Black Panther star Letitia Wright addresses protesters clashing with the police in the first trailer for BBC film Mangrove.
It is one of five films from director Sir Steve McQueen’s Small Axe anthology series and the footage from the drama comes ahead of the 50th anniversary of the march of 150 protesters of West Indian, African and South Asian heritage in Notting Hill, west London.
They marched to local police stations in protest over police harassment in their communities including the Mangrove restaurant, and nine protest leaders – Frank Crichlow, Darcus Howe, Altheia Jones-LeCointe, Barbara Beese, Rupert Boyce, Rhodan Gordon, Anthony Innis, Rothwell Kentish and Godfrey Millett – were arrested and charged with incitement to riot.
The group later became known as the Mangrove 9.
Sir Steve said: “Sunday, August 9th is 50 years since the Mangrove March, which led to nine innocent black women and men being arrested.
“It was a march necessitated by relentless police brutality in Notting Hill.

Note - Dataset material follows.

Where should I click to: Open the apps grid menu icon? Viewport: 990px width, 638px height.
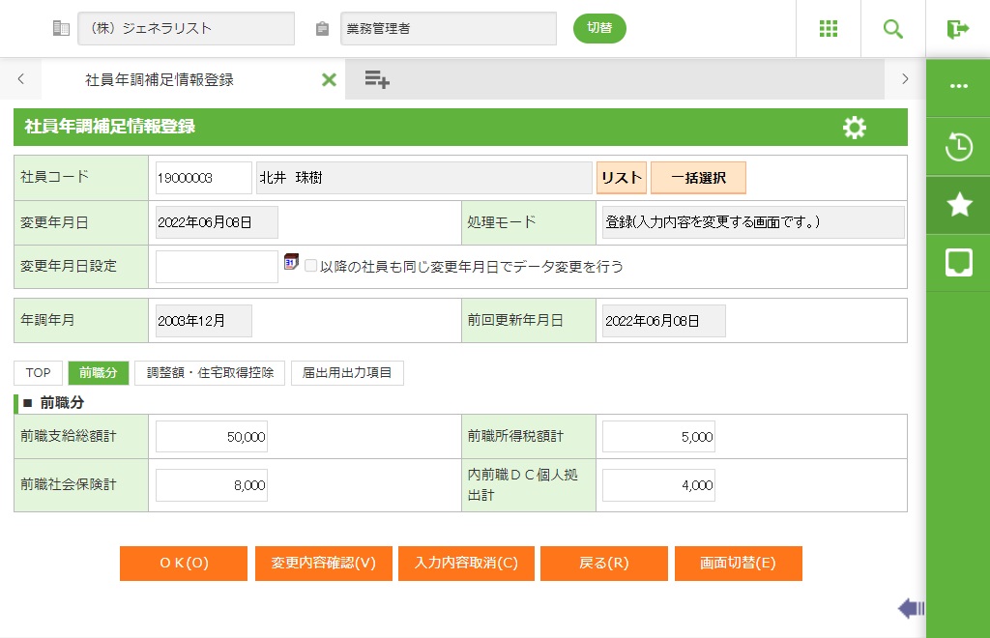[828, 29]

To commemorate the bravery of these community activists and the nine who went on to be acquitted of incitement to riot with the judge citing ‘evidence of racial hatred’, I am sharing the trailer of Mangrove, one of five films to be released under the banner Small Axe.”
The film tells the true story of the Mangrove 9 and their highly publicised trial that followed, and stars Wright, Shaun Parkes, Malachi Kirby, Rochenda Sandall and Jack Lowden.
The Small Axe anthology series features stories from the late 1960s to the mid-1980s and each tells a different story involving London’s West Indian community.
The title is derived from an African proverb, which has resonance throughout the Caribbean, “if you are the big tree, we are the small axe”.
This was made popular by Bob Marley And The Wailers with the song of the same name.
Small Axe will premiere on BBC One and iPlayer in the autumn.